For diehards like me, there’s so much more to it: the student sections, the underdogs, the glory that comes with pulling off a major upset, the euphoria of a cinderella conference tournament champion, a band that rocks.
But if it weren’t for the NCAA tournament, if it wasn’t for the entire month that college hoops dominates the attention of our nation’s sports fans, college basketball would be even more of a niche sport.
And the beauty of the NCAA tournament lies in the underdogs. It lies in the stories that emerge when a team like Florida-Gulf Coast makes a run to the Sweet 16 or when teams like VCU, Butler and George Mason make a run to the Final Four. It lies in the hope that Gonzaga can one day break through and make a Final Four or the possibility of another Stephen Curry coming along and forcing his way into the Elite 8. It lies in the seconds that a No. 13 seed’s potential game-winner spends floating through the air.
That’s why the next step in conference realignment is so scary.
When Pete Thamel of SI.com originally wrote his story on the possibility of the Power 5 conferences — Big Ten, SEC, Big 12, Pac-12, and ACC — forming their own division in college athletics, he made it clear that, as of now, the NCAA tournament is safe.
But ‘as of now’ doesn’t mean ‘forever’, because if those schools realize that they can make more money for themselves by forming their own division and keeping low- and mid-major programs from the Big Dance, than they will. And, as former NCAA executive vice president Greg Shaheen told Gary Parrish of CBSSports.com, that’s very much a possibility.
If there’s one thing that we’ve learned about college sports in the last few years, it’s that teams are always going to chase more money. From Parrish:
money is the one thing the power conferences value over all other things. For proof, consider that every significant change in college athletics over the past two decades has been rooted in an ability to make more money. It’s why the BCS was scrapped in favor of a four-team playoff the powerbrokers insisted would never happen. They didn’t change their position because they finally realized it’s absurd to let a computer award championships. They changed their position because they finally realized they can make more money with a four-team playoff than they could with the BCS, and it’s why you would be wise to roll your eyes when these same power brokers now insist they’ll never move to an eight-team playoff.

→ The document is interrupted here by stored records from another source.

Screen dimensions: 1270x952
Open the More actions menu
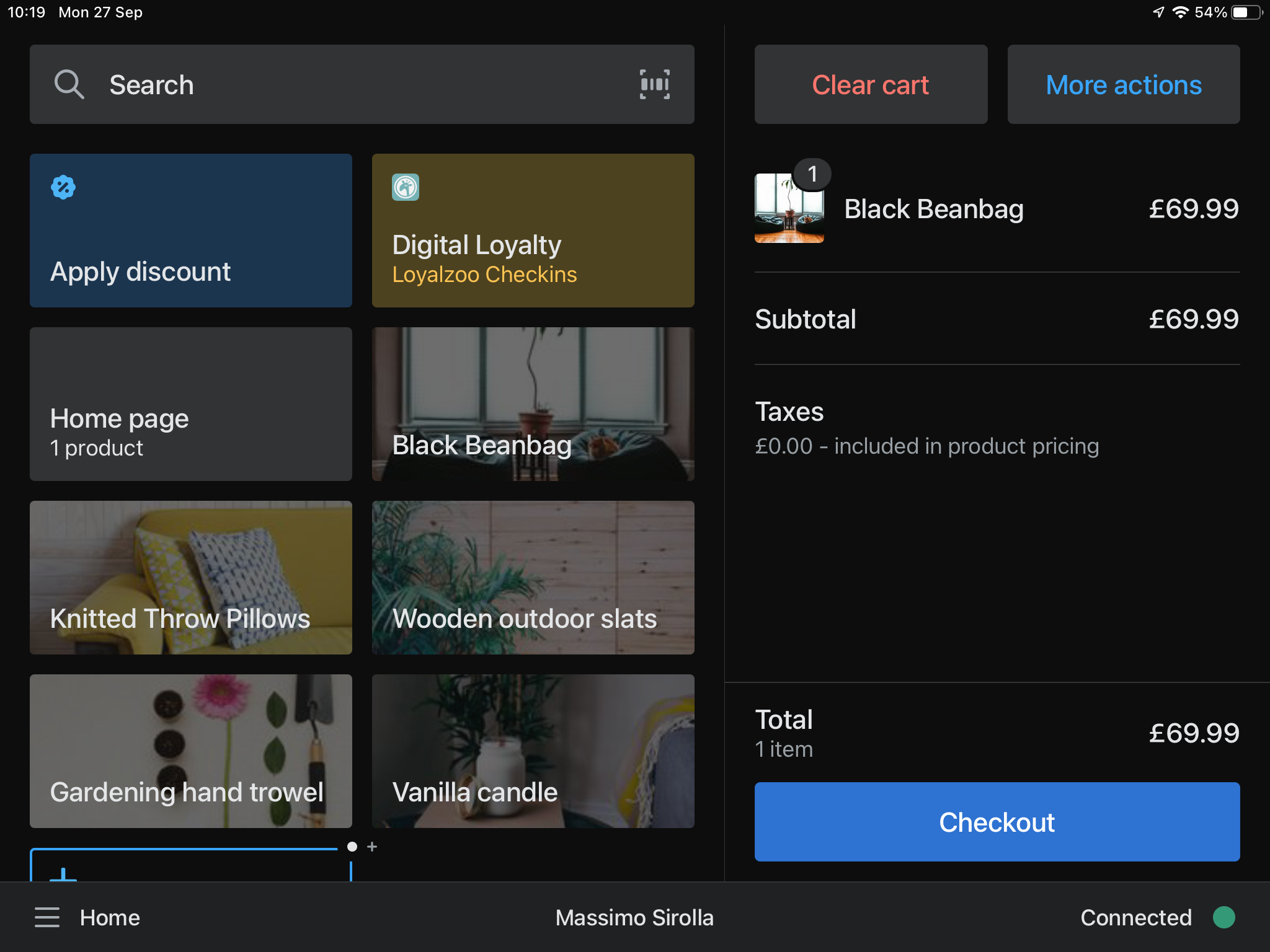click(x=1123, y=85)
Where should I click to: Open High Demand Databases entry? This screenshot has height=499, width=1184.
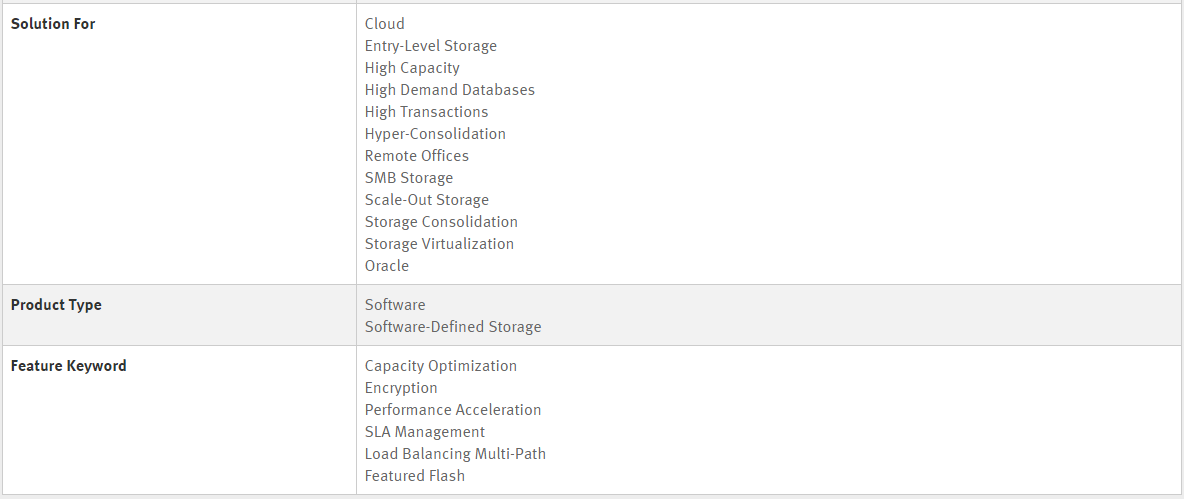click(x=449, y=90)
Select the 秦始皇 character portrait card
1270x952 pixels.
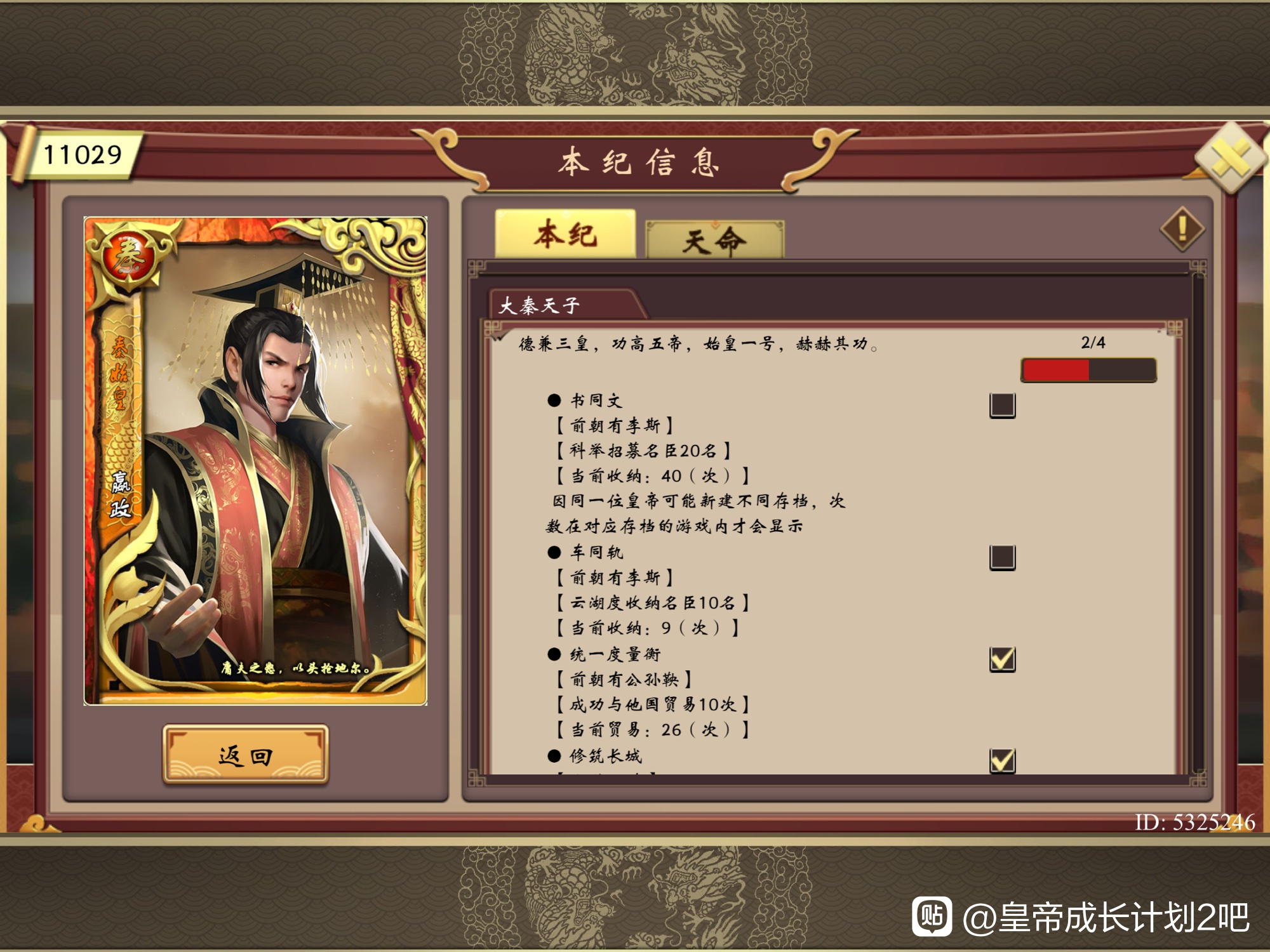255,461
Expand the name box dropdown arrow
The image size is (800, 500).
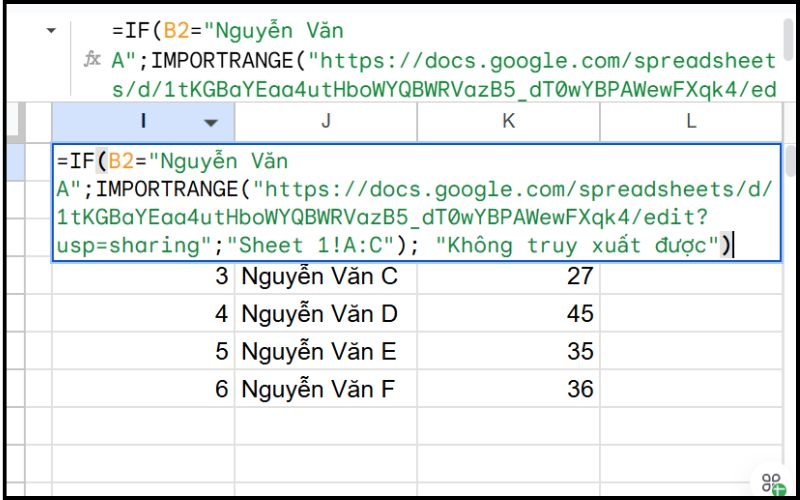coord(52,32)
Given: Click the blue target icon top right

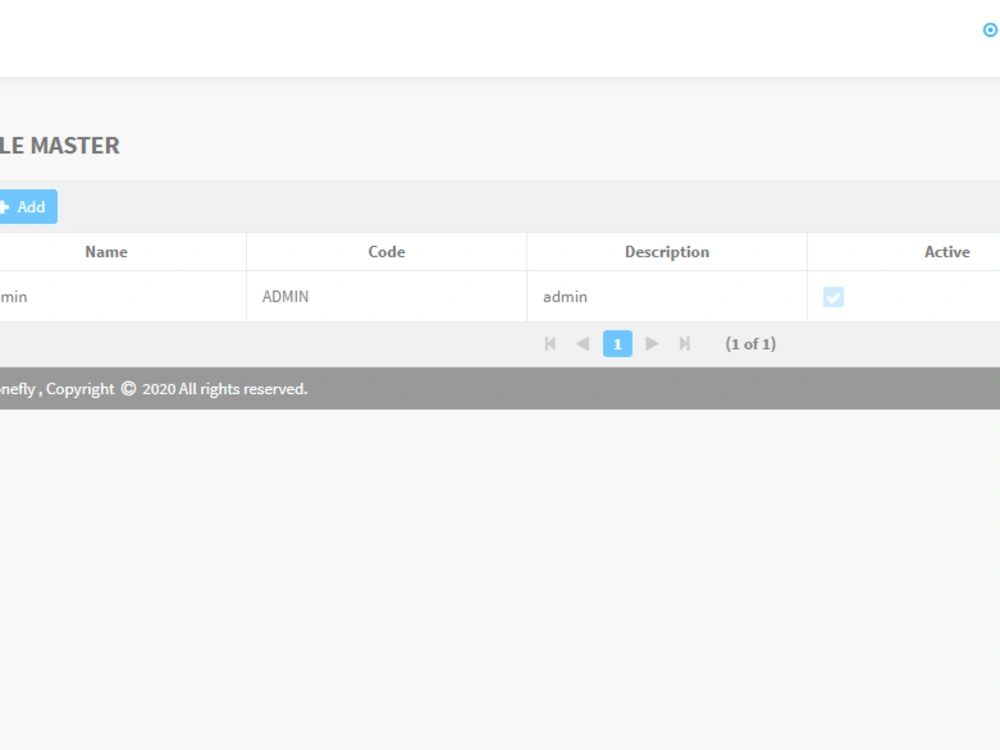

Because an eight-team playoff is worth more money than a four-team playoff.
So that’s coming, too.
That’s not the only concern for the non-power conference programs, either. Let’s say that the five conferences listed above form their own NCAA division, but instead of breaking away they simply follow their own rules.

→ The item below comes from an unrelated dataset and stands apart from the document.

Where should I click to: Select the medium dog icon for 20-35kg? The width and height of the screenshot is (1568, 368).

Mike DeCourcy of the Sporting News asks the question: what about the proposed stipend?
You know, the $2,000 full cost-of-attendance stipend that the smaller NCAA members shot down but that the richer programs supported.
Would that mean that programs like Big East members Villanova and Georgetown and American members Cincinnati and UConn would be facing a disadvantage? When picking between, say, Memphis and Florida, would the extra $2,000 that an athlete could get from the Gators play a role in an elite recruit’s decision?
There’s a difference between the haves and the have-nots in college sports, but in college hoops, that line gets blurred.
And if you listen to two of the strongest voices that cover the sport, there’s reason to be concerned that our little game could end up changing for the worse — again — in the future.